● **Available records**
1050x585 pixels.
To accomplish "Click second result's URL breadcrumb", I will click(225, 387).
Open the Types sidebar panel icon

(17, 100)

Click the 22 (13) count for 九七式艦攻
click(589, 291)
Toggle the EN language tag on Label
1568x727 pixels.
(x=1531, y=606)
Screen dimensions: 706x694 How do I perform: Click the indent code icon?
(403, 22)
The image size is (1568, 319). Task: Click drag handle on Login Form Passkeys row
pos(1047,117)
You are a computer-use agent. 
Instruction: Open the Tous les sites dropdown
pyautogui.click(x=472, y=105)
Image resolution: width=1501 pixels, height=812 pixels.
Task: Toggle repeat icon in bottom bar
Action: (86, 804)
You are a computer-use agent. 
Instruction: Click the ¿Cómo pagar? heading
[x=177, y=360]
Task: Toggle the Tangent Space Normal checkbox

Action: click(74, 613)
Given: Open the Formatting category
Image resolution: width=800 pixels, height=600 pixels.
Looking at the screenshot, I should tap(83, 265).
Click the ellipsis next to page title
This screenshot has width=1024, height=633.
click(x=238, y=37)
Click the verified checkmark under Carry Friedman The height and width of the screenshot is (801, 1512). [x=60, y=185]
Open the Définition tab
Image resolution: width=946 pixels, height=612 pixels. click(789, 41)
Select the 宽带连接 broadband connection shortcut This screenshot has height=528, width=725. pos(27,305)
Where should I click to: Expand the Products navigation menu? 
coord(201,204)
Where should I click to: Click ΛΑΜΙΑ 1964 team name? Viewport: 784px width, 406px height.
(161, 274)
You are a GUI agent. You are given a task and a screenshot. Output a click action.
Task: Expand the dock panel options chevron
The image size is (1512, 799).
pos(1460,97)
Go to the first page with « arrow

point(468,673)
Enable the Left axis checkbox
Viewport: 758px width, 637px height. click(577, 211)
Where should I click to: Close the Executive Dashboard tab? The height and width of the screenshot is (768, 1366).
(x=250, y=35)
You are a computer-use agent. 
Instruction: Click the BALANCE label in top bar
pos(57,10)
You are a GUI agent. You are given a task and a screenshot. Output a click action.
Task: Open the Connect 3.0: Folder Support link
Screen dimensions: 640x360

● **What is expected**
For this exercise, output exactly the lines above from the line with "Click the ellipsis next to page title" to the line with "Click the verified", counting both, and leave out the rest.

● **Response below**
Click the ellipsis next to page title
This screenshot has width=1024, height=633.
click(x=238, y=37)
Click the verified checkmark under Carry Friedman The height and width of the screenshot is (801, 1512). [x=60, y=185]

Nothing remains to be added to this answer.